With Jones' pass-happy offense, Hawaii went 9-4, won a bowl game and turned Klemm into an NFL prospect, landing him invitations to the Senior and Hula Bowls. He was infamously drafted ahead of Brady (46th overall), and also played for the Green Bay Packers and Oakland Raiders before injuries ended his career in 2007.

"Each year he wins another Super Bowl or MVP, people always dig up my name," Klemm says of Brady.

When Jones called in 2008, it was only with an offer for Klemm to be an unpaid graduate assistant. Now 34, Klemm has evolved into Dallas' one-man, hard-streets-to-the-Hilltop welcome wagon. He goes to L.A. as one of the city's own, and always seems to haul back a player who will soon be one of SMU's own.

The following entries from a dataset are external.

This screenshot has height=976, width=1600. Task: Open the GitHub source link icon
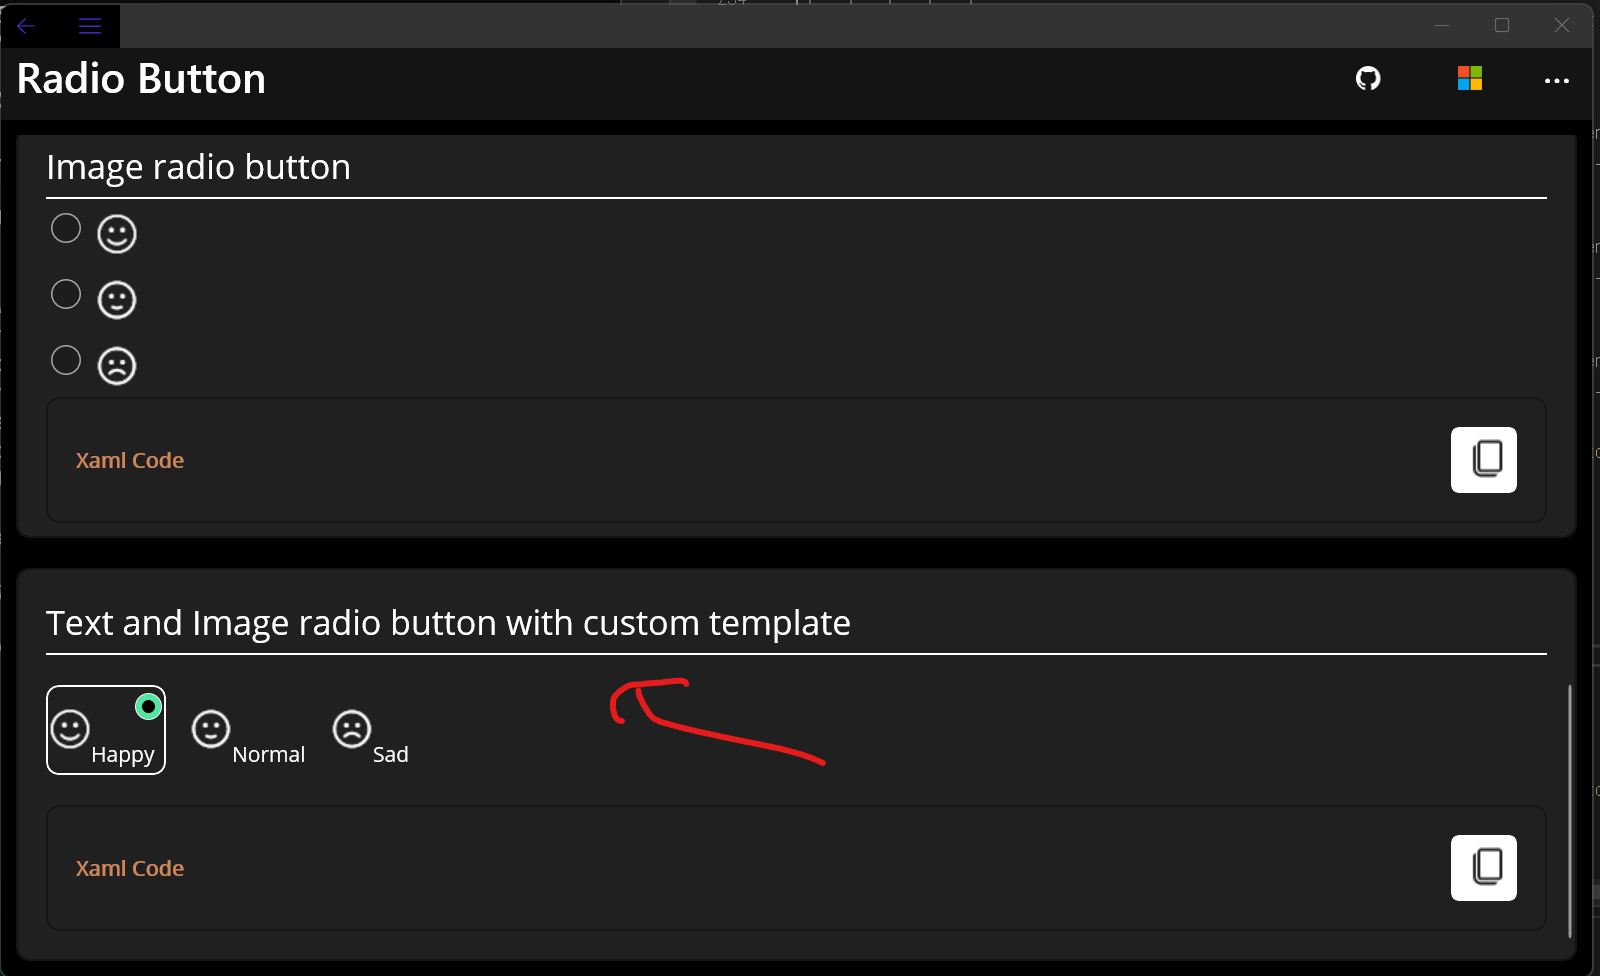pyautogui.click(x=1368, y=79)
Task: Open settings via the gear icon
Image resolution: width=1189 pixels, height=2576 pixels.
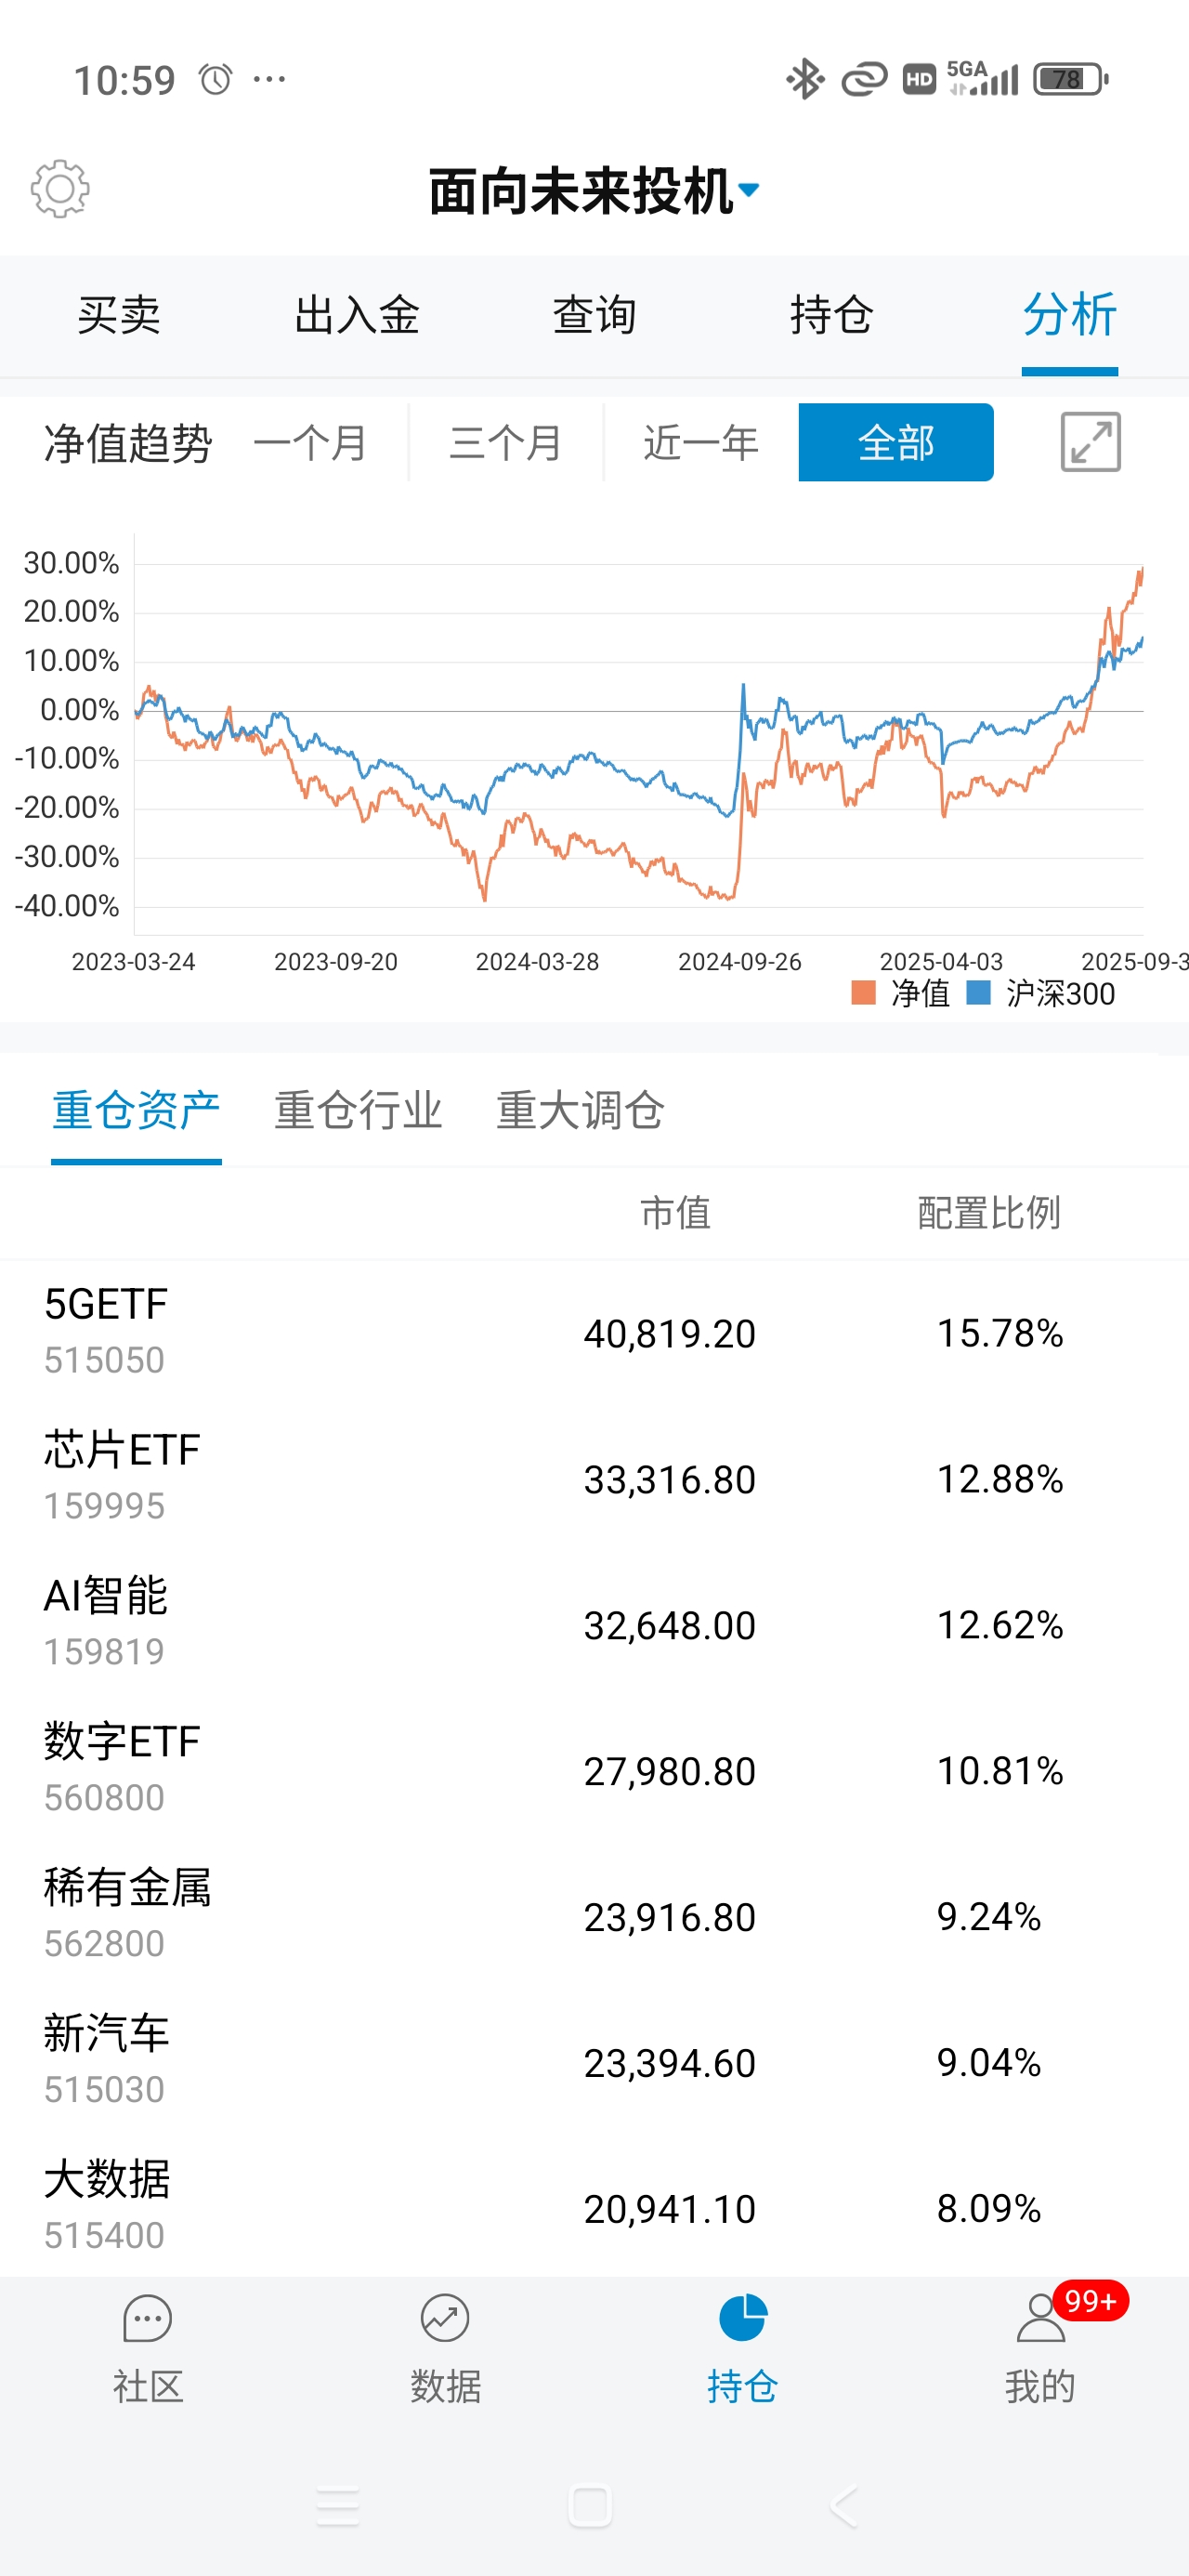Action: tap(60, 189)
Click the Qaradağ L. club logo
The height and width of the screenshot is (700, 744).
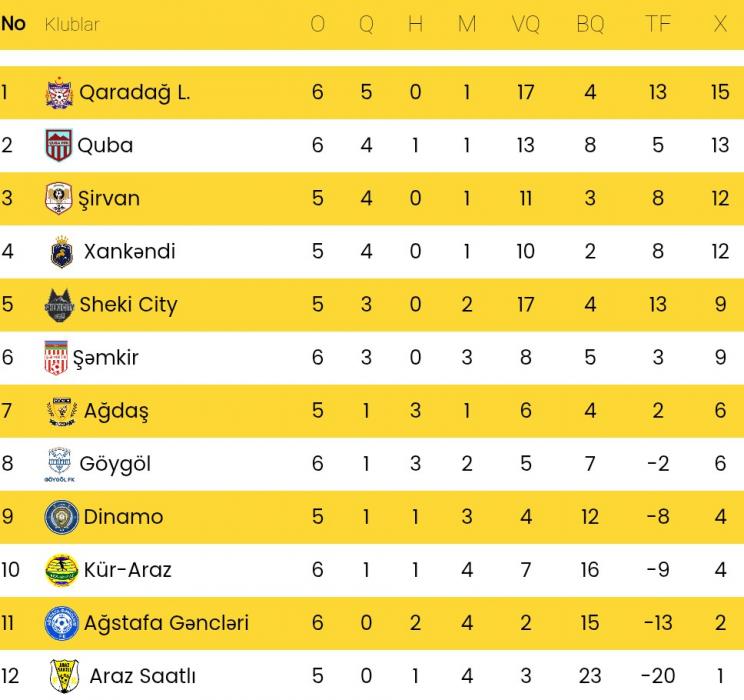[x=60, y=93]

"I know what it's like to leave L.A.," he says, "and to be both excited and scared at the same time."

Klemm was directly responsible for eight of SMU's 27 commitments in 2010, including six three-star recruits and one four-star blue chip. Lubbock receiver Arrius Holleman turned down a scholarship from his beloved Texas Tech to play at SMU. Offensive lineman Dontae Levingston, a California kid who had nine total offers from national powers such as Florida and Oregon, signed. So did Conner Preston, a California quarterback who frustrated West Coast recruiters by committing to SMU before his senior season. And Klemm's grand prize, a monster defensive end from Los Angeles named Davon Moreland, will arrive in Dallas as SMU's biggest post-death penalty recruit.

"I think my choosing SMU helped Davon along and that feels good," Preston says from California. "I think that we have not even hit the surface of what SMU is capable of doing out here. If Coach Klemm keeps recruiting California like he has, there are a lot of kids they could get."

"I can relate to them because I was them," Klemm says. "Like me back then, they've never been anywhere. Some of them have no idea where Dallas is. They think it's all horses and cows. And there are schools that negatively recruit against us by telling them that our classes are too hard or that Dallas doesn't like black people. But once I get them here to SMU, the area and Coach Jones sells itself. I tell them that they're not making a four-year decision, but a 40-year decision. Football will end. But when they get their degree from SMU, the sky will always be the limit."

Also in Klemm's recruiting tool box are his childhood friends, several of whom are now prominent L.A.-area high school coaches. They serve as liaisons between him and their prized prospects. His tattoos form a bond. He's even—amazingly—turned an embarrassing liability into a fruitful asset.

That's right: Pony Excess.

The ESPN documentary aired last fall, detailing SMU's pay-for-play scandals of the '80s. Hired in early 2008, Jones had already begun the slow process of resurrecting the program from its infamous "death penalty," which saw the 1987 season canceled. The team has played consecutive bowl games for the first time since the "Pony Express" glory days of Eric Dickerson and Craig James. And because of Klemm, the Mustangs are nabbing recruits they have no business even approaching. If the Mustangs—who open the 2011 season September 4 at Texas A&M—play to their sudden recruiting prowess, they should only get better.

And in a way, Klemm says, they'll have the movie to thank.

"I mention SMU at first and they get this bewildered look," Klemm says. "Some of these kids thought SMU was some little Division II school. But that show opened a lot of young eyes. The feedback is much more positive than negative. Kids are like, 'Wow, Coach, SMU used to win big time.' And I tell them we're going to do it again. But this time we're going to do it the right way."